──────── 抜粋した文章
ちひろ美術館としては1997年以来、25年ぶり、そして回顧展としては初めての谷内こうた展を開催します。

鮮烈な絵本デビュー

谷内こうたは染色工房を営む家に生まれ、芸術に日常的に触れる環境で育ちます。美術大学の進学を先生にすすめられ、多摩美術大学の油画専攻へ入学するも、時代は大学紛争真っただなか。大学からロックアウトされ、家業を手伝ったり、近所の円谷プロで大道具をつくったりしていました。そこへ、叔父で、既に「週刊新潮」の表紙絵を描くなど活躍していた谷内六郎に絵本の見本のようなものを描いてみるようにといわれ、考えて描いたものを3冊分持参し、至光社の編集者武市八十雄へ見せます。武市は、すぐにその場で絵本として出版することを決め、描いた本人を驚かせます。それが、谷内こうたの絵本デビュー作『おじいさんのばいおりん』と、『ぼくのでんしゃ』でした。なにも知らずに描いたとはいえ、そこには既に谷内の後の作品にも通じる現実と非現実が同居する不思議な空間や、広い空が描かれています。

谷内こうた 『ぼくのでんしゃ』(至光社)より 1970年

武市に、いわさきちひろの『あめのひのおるすばん』や、ビネッテ・シュレーダーの『おともだちのほしかったルピナスさん』などの絵本を見せられ、今までもっていた絵本の先入観が解け、自由な世界であると知った谷内は、さらに、自分の少年時代の思い出をもとに『なつのあさ』を描きます。自ら文章も手がけたこの絵本は、汽車の音と風景と想像上の景色が見事につながって展開しており、1971年日本人としては初めてボローニャ国際児童図書展のグラフィック賞を受賞します。

谷内こうた『なつのあさ』(至光社)より 1970年

ヨーロッパへ

若いころからフランスへ行くという憧れをもっていた谷内は、1971年武市の知り合いの住んでいるドイツの田舎町エバーバッハへ渡り、そこの家族とともに暮らし始めます。毎日のように油絵を描き、夏休みにはリュックひとつで旅へ出かけ、絵本は年に一冊描くという生活を2年半ほど続けます。今まで公開されることのかった、この時期に描いた油絵を本展では展示します。
────────────────
──────── 与えられた一覧
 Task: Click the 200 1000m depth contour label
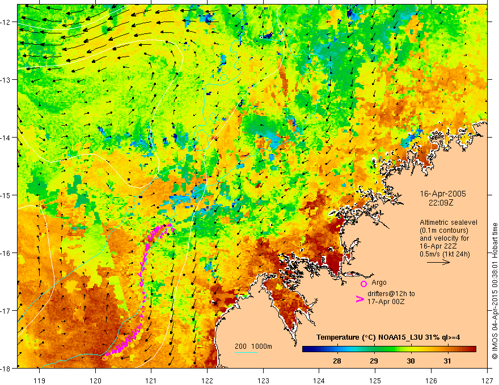pos(253,347)
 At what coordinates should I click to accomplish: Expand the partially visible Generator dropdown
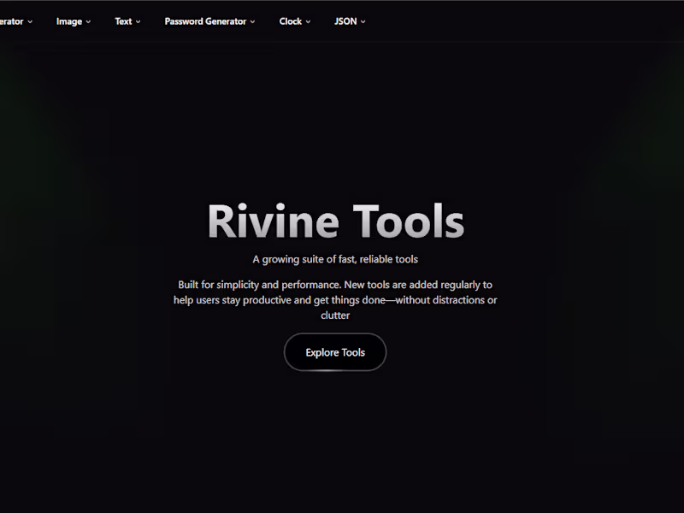[29, 21]
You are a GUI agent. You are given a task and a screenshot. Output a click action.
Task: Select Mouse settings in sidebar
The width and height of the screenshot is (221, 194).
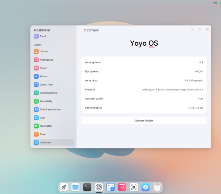tap(43, 76)
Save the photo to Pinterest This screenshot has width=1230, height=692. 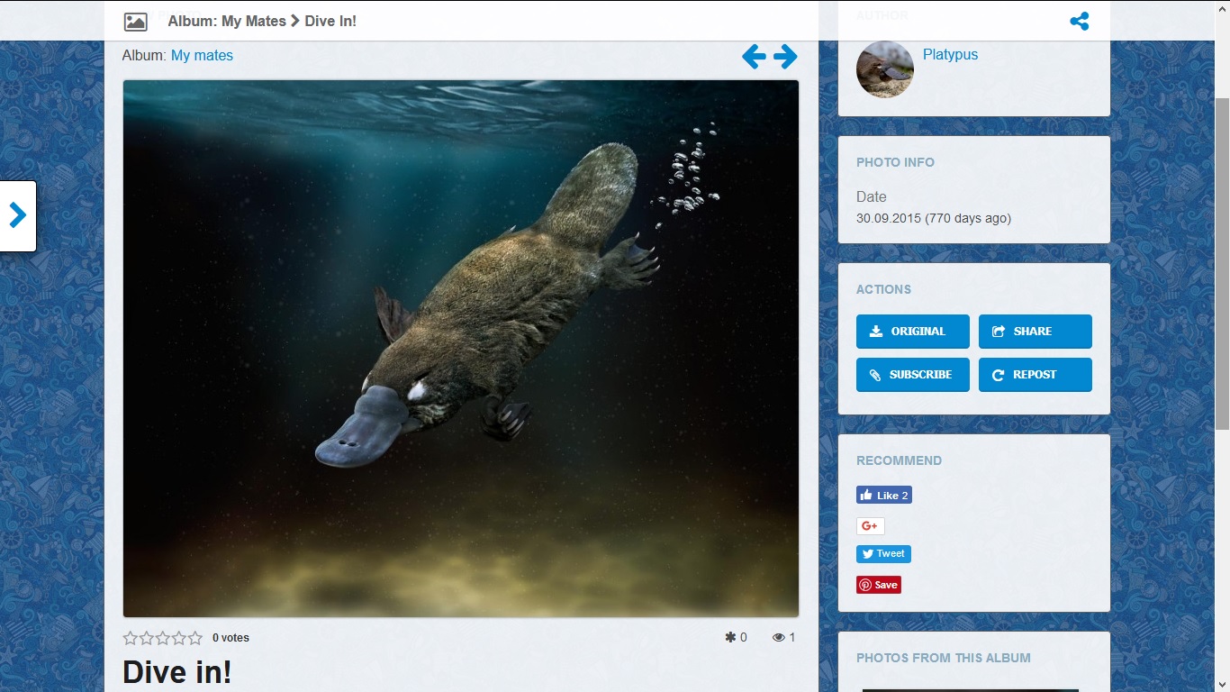click(x=878, y=585)
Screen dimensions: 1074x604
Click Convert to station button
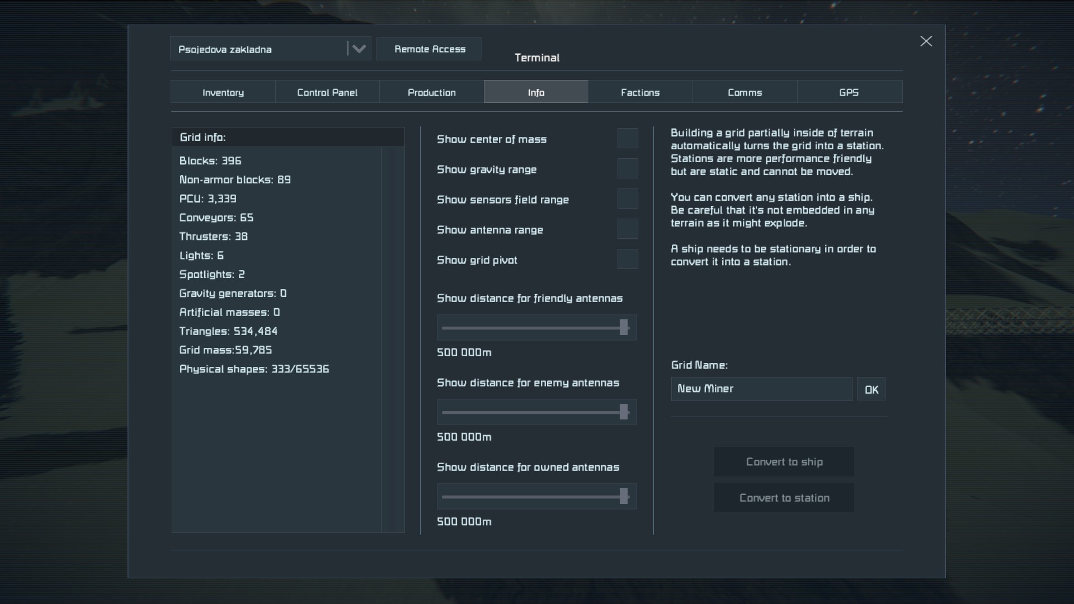click(x=784, y=498)
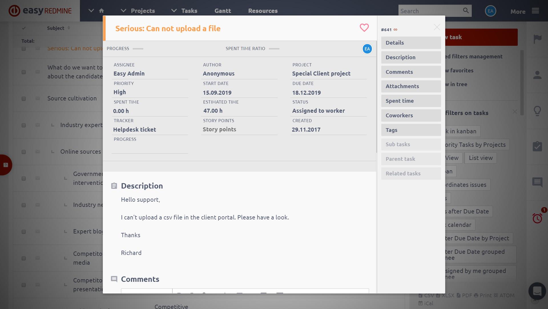Open the flag icon in the right sidebar
Image resolution: width=548 pixels, height=309 pixels.
click(537, 39)
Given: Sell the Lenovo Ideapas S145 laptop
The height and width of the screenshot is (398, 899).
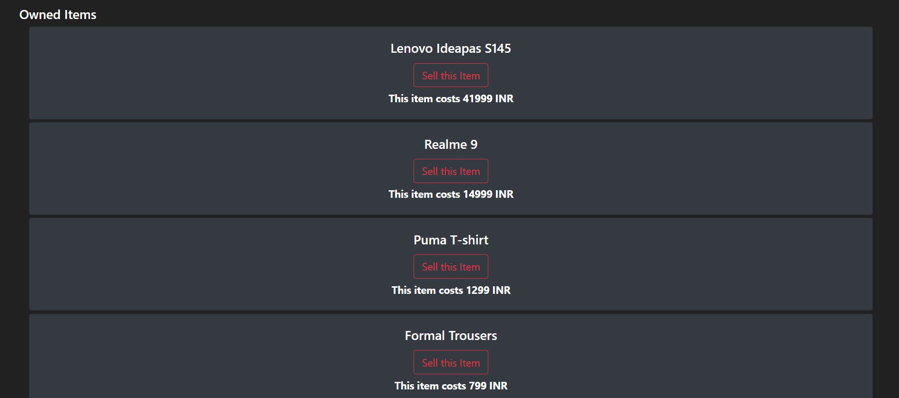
────────────────
[やるべきこと]:
1 - 谷内こうた展の紹介文によると、『なつのあさ』は1971年に何という賞を受賞しましたか?
2 - 谷内こうた展の紹介文では、谷内がそれまで抱いていた絵本の先入観が解けたのはなぜだとされていますか?1〜3文で説明してください。
3 - 谷内こうた展の紹介文の最後の文の後から、その続きを引き継いで書いてください。

[結果]:
1 - ボローニャ国際児童図書展のグラフィック賞で、日本人として初めての受賞でした。

2 - 武市に、いわさきちひろの『あめのひのおるすばん』やビネッテ・シュレーダーの『おともだちのほしかったルピナスさん』などの絵本を見せられたからです。それによって谷内は、絵本が自由な世界であると知りました。

3 -
村の景色を少し遠いところから見て描いたと思われるこの作品には、どこか初々しさが感じられるものの、欧州の秋の季節の空気や光が感じ取れます。

谷内こうた 村の入り口 1971-73年

1973年には念願のフランスへ移り、そして結婚し、長女が生まれるときに日本に帰国。1983年に再びフランスへ戻り、2019年に71歳で亡くなるまでノルマンディーの地で絵を描き続けました。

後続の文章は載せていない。